O Banco Central (BC) decidiu manter, pela terceira vez consecutiva, a taxa básica de juros (Selic) em 15% ao ano — o maior nível em quase 20 anos. A decisão, tomada por unanimidade pelo Comitê de Política Monetária (Copom) nesta quarta-feira (5), era amplamente esperada pelo mercado financeiro. Segundo o BC, a manutenção reflete um cenário de “elevada incerteza” global e o fato de a inflação brasileira ainda permanecer acima da meta.
Em nota, o Copom afirmou que a estratégia de manter os juros elevados “por um período prolongado” é suficiente para garantir a convergência da inflação à meta de 3%, definida pelo Conselho Monetário Nacional. A autoridade monetária, no entanto, não descartou a possibilidade de novos aumentos caso o contexto interno ou externo se deteriore.
Desde julho, a Selic permanece em 15% — um patamar não visto desde 2006. O ciclo de alta começou em setembro de 2024, quando o BC passou a reagir à persistência inflacionária e às pressões fiscais. Embora o Índice Nacional de Preços ao Consumidor Amplo (IPCA) tenha acumulado alta de 5,17% em 12 meses até setembro, o IPCA-15 de outubro indicou desaceleração, puxada pela queda dos preços dos alimentos.
Setores produtivos criticam juros altos
A decisão provocou reações imediatas entre empresários e centrais sindicais. A Confederação Nacional da Indústria (CNI) afirmou que a política monetária “excessivamente contracionista” tem sufocado a economia. “A Selic freia o crescimento além do necessário, ameaçando o mercado de trabalho e o bem-estar da população”, afirmou o presidente da entidade, Ricardo Alban.
Pesquisa da CNI aponta que 80% das empresas industriais veem os juros como o principal obstáculo ao crédito de curto prazo. O setor da construção civil também reagiu: segundo o presidente da Câmara Brasileira da Indústria da Construção (CBIC), Renato Correia, o crédito caro tem inviabilizado novos empreendimentos e reduzido a confiança do consumidor.

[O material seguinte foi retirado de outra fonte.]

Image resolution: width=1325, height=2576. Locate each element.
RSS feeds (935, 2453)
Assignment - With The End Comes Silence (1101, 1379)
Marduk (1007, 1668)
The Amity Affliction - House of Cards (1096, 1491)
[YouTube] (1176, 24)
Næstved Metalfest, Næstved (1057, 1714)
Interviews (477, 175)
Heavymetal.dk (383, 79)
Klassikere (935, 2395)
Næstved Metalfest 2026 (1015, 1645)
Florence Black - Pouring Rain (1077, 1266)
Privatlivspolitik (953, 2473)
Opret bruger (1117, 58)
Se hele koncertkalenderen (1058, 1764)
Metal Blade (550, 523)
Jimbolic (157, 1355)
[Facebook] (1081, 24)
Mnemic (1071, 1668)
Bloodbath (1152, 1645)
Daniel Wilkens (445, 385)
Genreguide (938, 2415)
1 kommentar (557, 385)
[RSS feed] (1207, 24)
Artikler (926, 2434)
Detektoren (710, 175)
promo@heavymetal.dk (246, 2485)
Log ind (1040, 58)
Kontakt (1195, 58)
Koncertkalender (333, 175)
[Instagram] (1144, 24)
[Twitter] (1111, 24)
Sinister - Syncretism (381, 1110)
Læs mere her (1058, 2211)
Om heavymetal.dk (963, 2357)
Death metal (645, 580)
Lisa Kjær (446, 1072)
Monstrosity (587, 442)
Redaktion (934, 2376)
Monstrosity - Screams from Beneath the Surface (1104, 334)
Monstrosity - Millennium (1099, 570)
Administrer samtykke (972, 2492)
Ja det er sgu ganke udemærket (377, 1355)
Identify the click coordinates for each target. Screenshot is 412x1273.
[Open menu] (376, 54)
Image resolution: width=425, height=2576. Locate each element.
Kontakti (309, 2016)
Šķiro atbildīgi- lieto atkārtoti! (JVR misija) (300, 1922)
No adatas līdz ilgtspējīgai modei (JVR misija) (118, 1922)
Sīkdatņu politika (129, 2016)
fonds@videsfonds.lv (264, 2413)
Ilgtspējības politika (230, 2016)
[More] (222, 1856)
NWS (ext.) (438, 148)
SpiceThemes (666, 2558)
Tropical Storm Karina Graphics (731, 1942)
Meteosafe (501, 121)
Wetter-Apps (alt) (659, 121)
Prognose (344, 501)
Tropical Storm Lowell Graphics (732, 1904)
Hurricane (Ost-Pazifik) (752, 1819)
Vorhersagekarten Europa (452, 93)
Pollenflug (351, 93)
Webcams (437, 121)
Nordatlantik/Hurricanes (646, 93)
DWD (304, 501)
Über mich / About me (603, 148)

Críticas sindicais e impactos fiscais
As centrais sindicais reforçaram o coro contra os juros altos. Para a Confederação Nacional dos Trabalhadores do Ramo Financeiro (Contraf-CUT), cada ponto percentual da Selic eleva em cerca de R$ 50 bilhões os gastos com juros da dívida pública. “É quase R$ 1 trilhão drenado para o rentismo, que poderia financiar saúde e educação”, disse Juvandia Moreira, presidenta da Contraf-CUT.
Já a Força Sindical chamou o cenário de “era dos juros extorsivos”. O presidente da central, Miguel Torres, afirmou que a política do BC compromete o consumo e a renda das famílias.
Mercado defende cautela
Embora reconheça o custo econômico dos juros altos, parte do setor financeiro defende a decisão. Para Ulisses Ruiz de Gamboa, economista da Associação Comercial de São Paulo (ACSP), a postura do BC é “coerente com um ambiente de inflação resistente, expansão fiscal e incerteza internacional”.
Enquanto isso, o setor varejista cobra mudanças. A Associação Paulista de Supermercados (APAS) destacou que o Brasil tem hoje “a segunda maior taxa real de juros do mundo”, o que desestimula investimentos e impede a recuperação plena da economia.
Com a Selic em 15%, o Banco Central pretende sinalizar que o combate à inflação segue como prioridade — mesmo que isso custe, no curto prazo, crescimento econômico mais lento e tensões crescentes entre governo, empresários e trabalhadores. Mas será que há relação direta entre os juros estratosféricos e a taxa atual de inflação, num cenário de preços afetados por oscilações globais e de setores ligados a preços administrados? Essa pergunta não tem resposta clara.